• _Data records_:
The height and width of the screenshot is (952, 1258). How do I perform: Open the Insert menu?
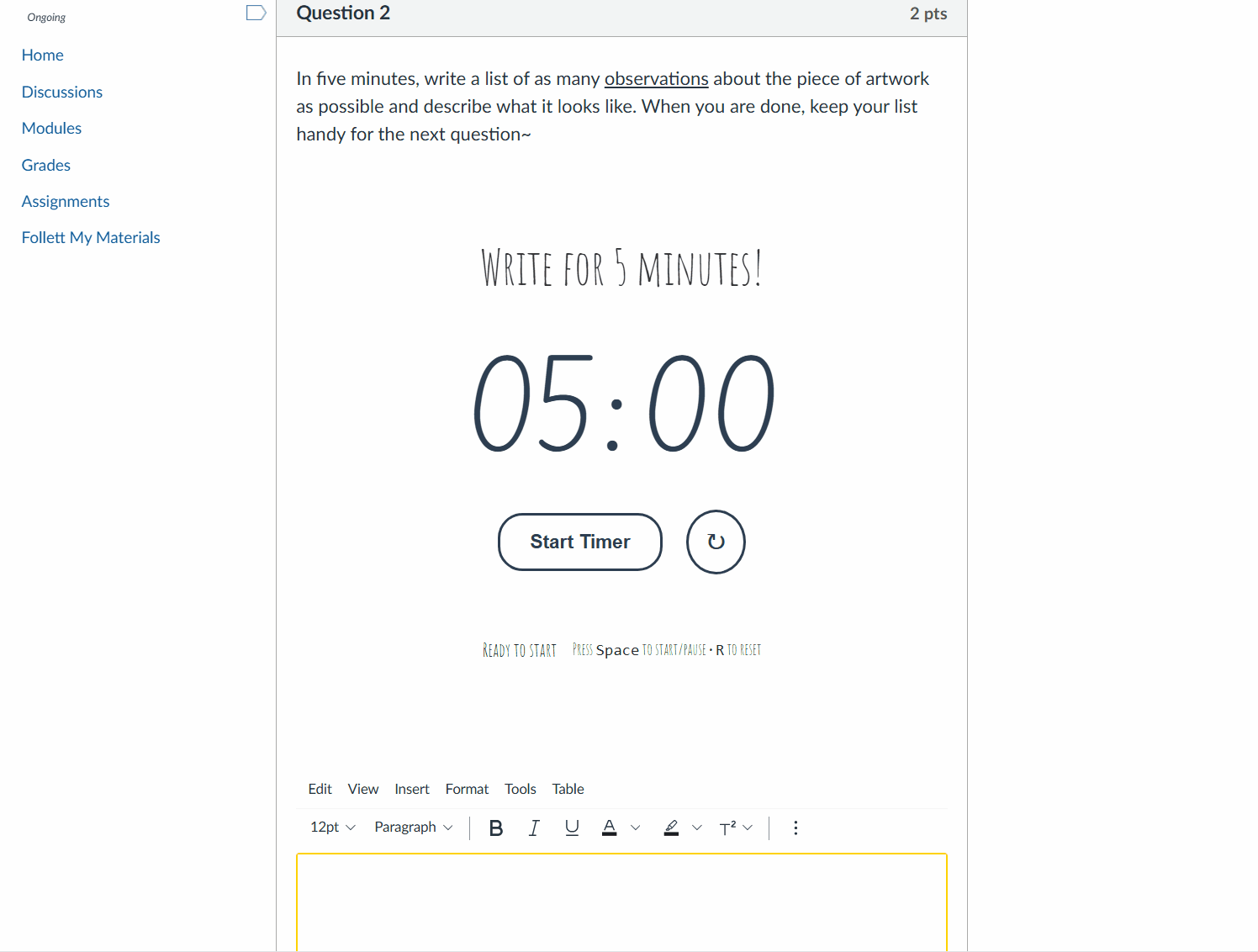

---

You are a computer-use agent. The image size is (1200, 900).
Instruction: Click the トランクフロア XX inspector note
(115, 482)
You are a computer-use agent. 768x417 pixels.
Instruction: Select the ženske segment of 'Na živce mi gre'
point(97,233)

• _Task directions_: Count the lines of the records that include the word "computer". Give the number by itself.

• _Output for this task_: 2